DATA FOR THE TASK:
= = = =

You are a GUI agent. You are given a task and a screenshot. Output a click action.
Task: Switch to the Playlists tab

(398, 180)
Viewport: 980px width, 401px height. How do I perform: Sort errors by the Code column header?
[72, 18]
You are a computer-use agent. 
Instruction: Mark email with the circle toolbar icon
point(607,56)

= = = =

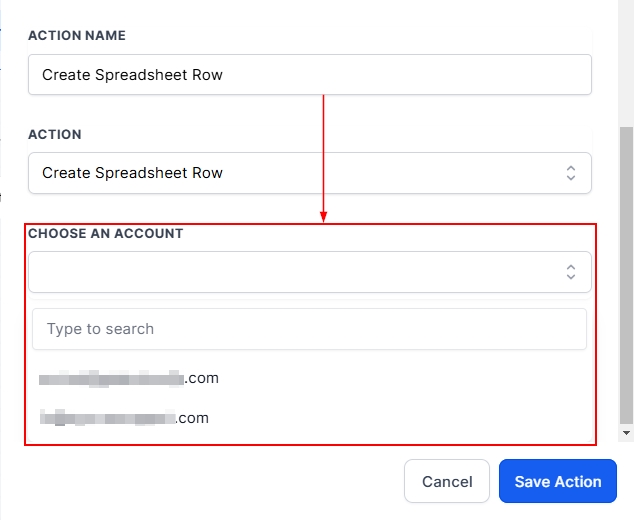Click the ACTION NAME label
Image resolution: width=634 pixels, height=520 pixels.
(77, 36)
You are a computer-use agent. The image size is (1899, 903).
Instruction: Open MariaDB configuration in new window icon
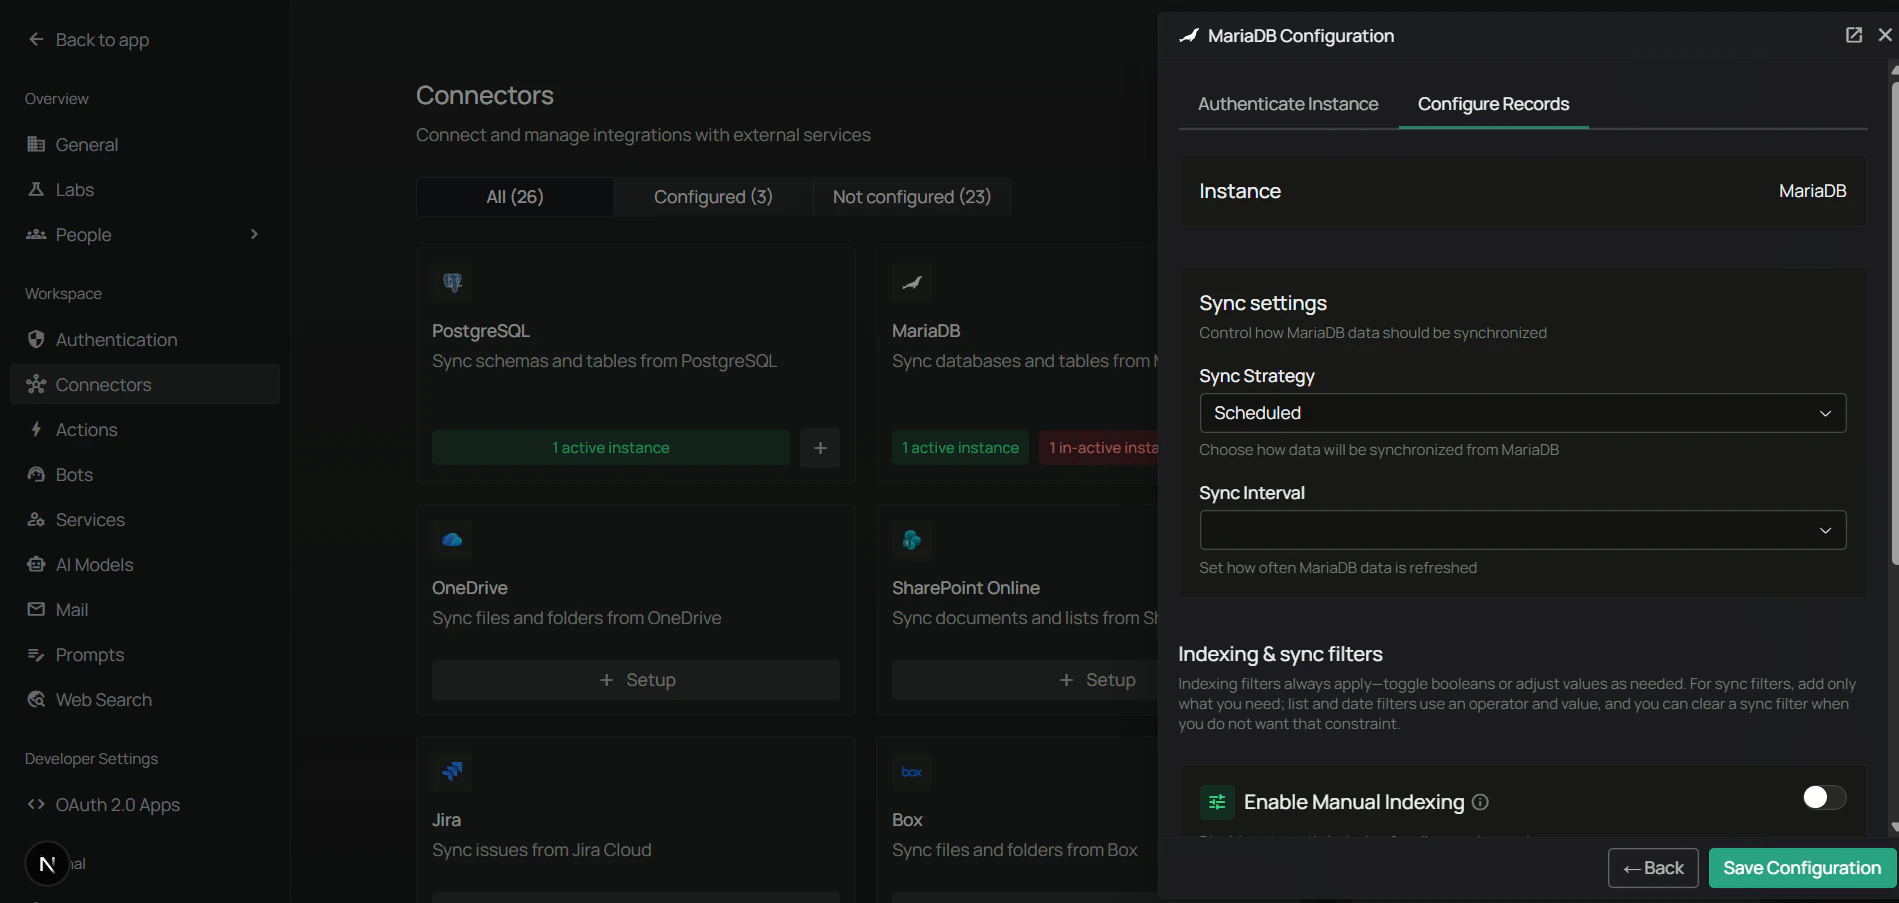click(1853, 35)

= = = =

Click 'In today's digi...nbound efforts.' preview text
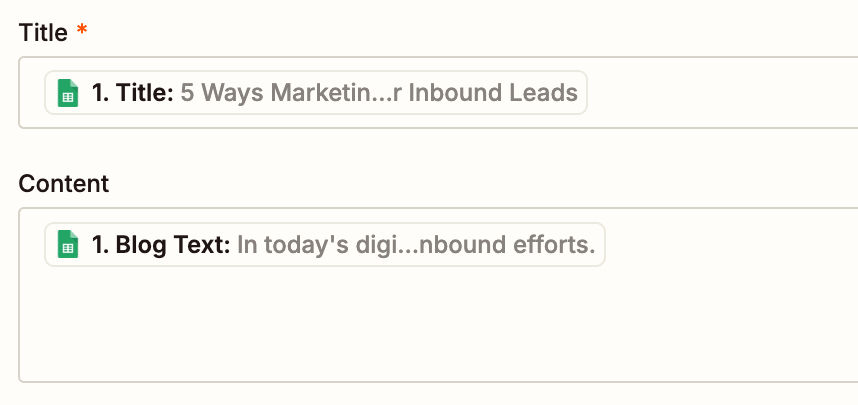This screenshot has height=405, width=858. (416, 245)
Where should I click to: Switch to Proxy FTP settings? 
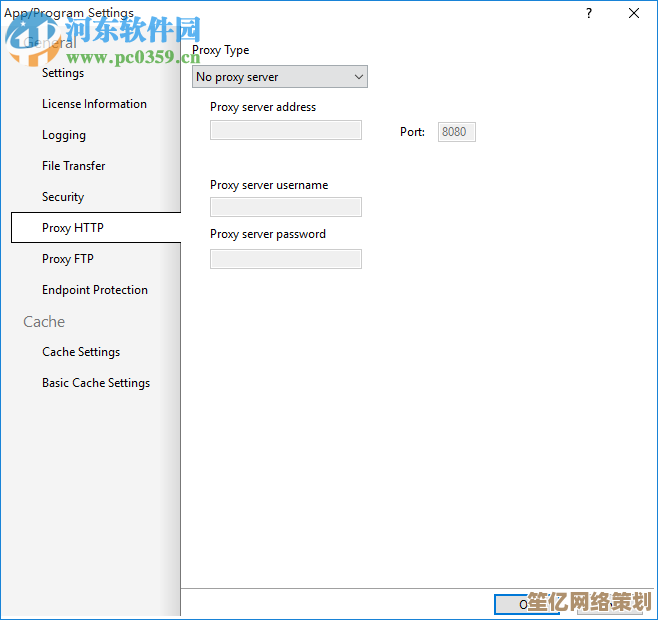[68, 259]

= = = =

WHAT TO WORK ON: State the count of lines in the data holding the word "agent", adding nothing to it.

SOLUTION TO THE EXERCISE: 3